David Catron writes for the American Spectator about the need for census reform.
When the House passed the Safeguard American Voter Eligibility (SAVE) Act on April 10 it took a good first step toward the restoration of election integrity, assuming the Senate also passes it and President Trump signs it into law before the 2026 midterms. Nonetheless, until Congress imposes major reforms on the U.S. Census Bureau and its hopelessly Byzantine methods of gathering data for the constitutionally mandated census, it can’t be relied upon to produce accurate results. In the era of Big Data this bureaucracy’s aging systems and institutional inertia all but guarantee the kind of inefficiency and corruption that DOGE has discovered in other federal agencies.
The purpose of the census is, of course, to determine the number of seats each state will have in the U.S. House of Representatives, how much of our federal tax money will be distributed to these states, and the number of Electoral College votes each state commands. Consequently, the post-census reapportionment can have a profound effect on the outcome of presidential and congressional elections. Indeed, during major population shifts such as the increasing tendency of Americans to flee Democrat-leaning states for Republican-leaning states, the 2030 census may well produce a decades-long realignment in Washington.

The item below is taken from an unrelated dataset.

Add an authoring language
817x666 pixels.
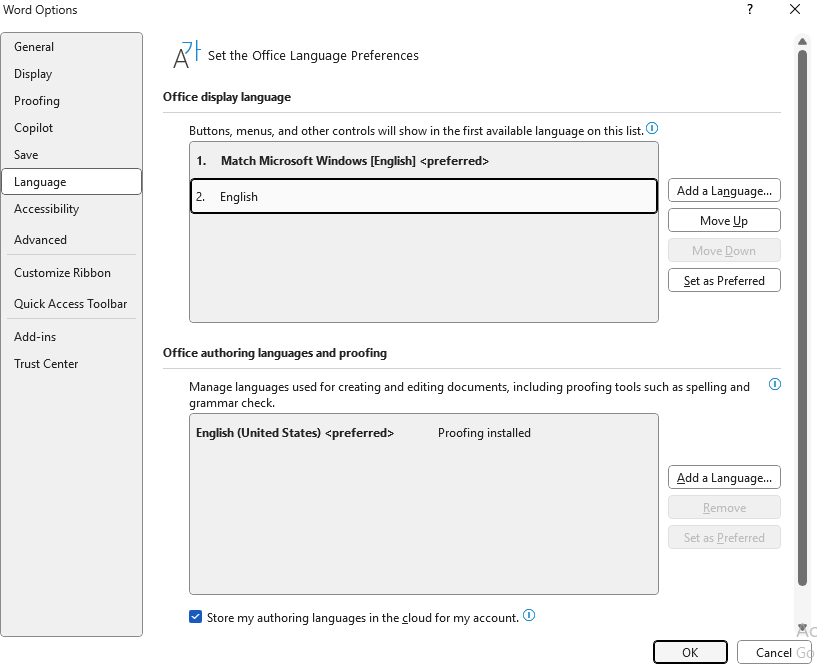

This migration from blue to red states began long before the 2020 census and was expected to produce greater power shifts in Congress and the Electoral College than actually materialized. Thus, when the House Committee on Oversight and Accountability examined the Census Bureau’s Post-Enumeration Survey (PES), it revealed significant miscounts in 14 states. Moreover, a statistically implausible number of the overcounts favored Democrat-leaning states and an equally unlikely number of undercounts penalized Republican-leaning states. …
… A quick glance … immediately reveals a blindingly obvious partisan pattern: Delaware (+5.45 percent), Hawaii (+6.79 percent), Massachusetts (+2.24 percent), Minnesota (+3.84 percent), New York (+3.44 percent) and Rhode Island (+5.05 percent). As Chairman Comer points out above, only two of the eight overcounted states lean Republican — Ohio (+1.49 percent) and Utah (+2.59 percent). These eight states have been receiving a far greater share of federal largesse than they are entitled to — much of it at the expense of the five undercounted states.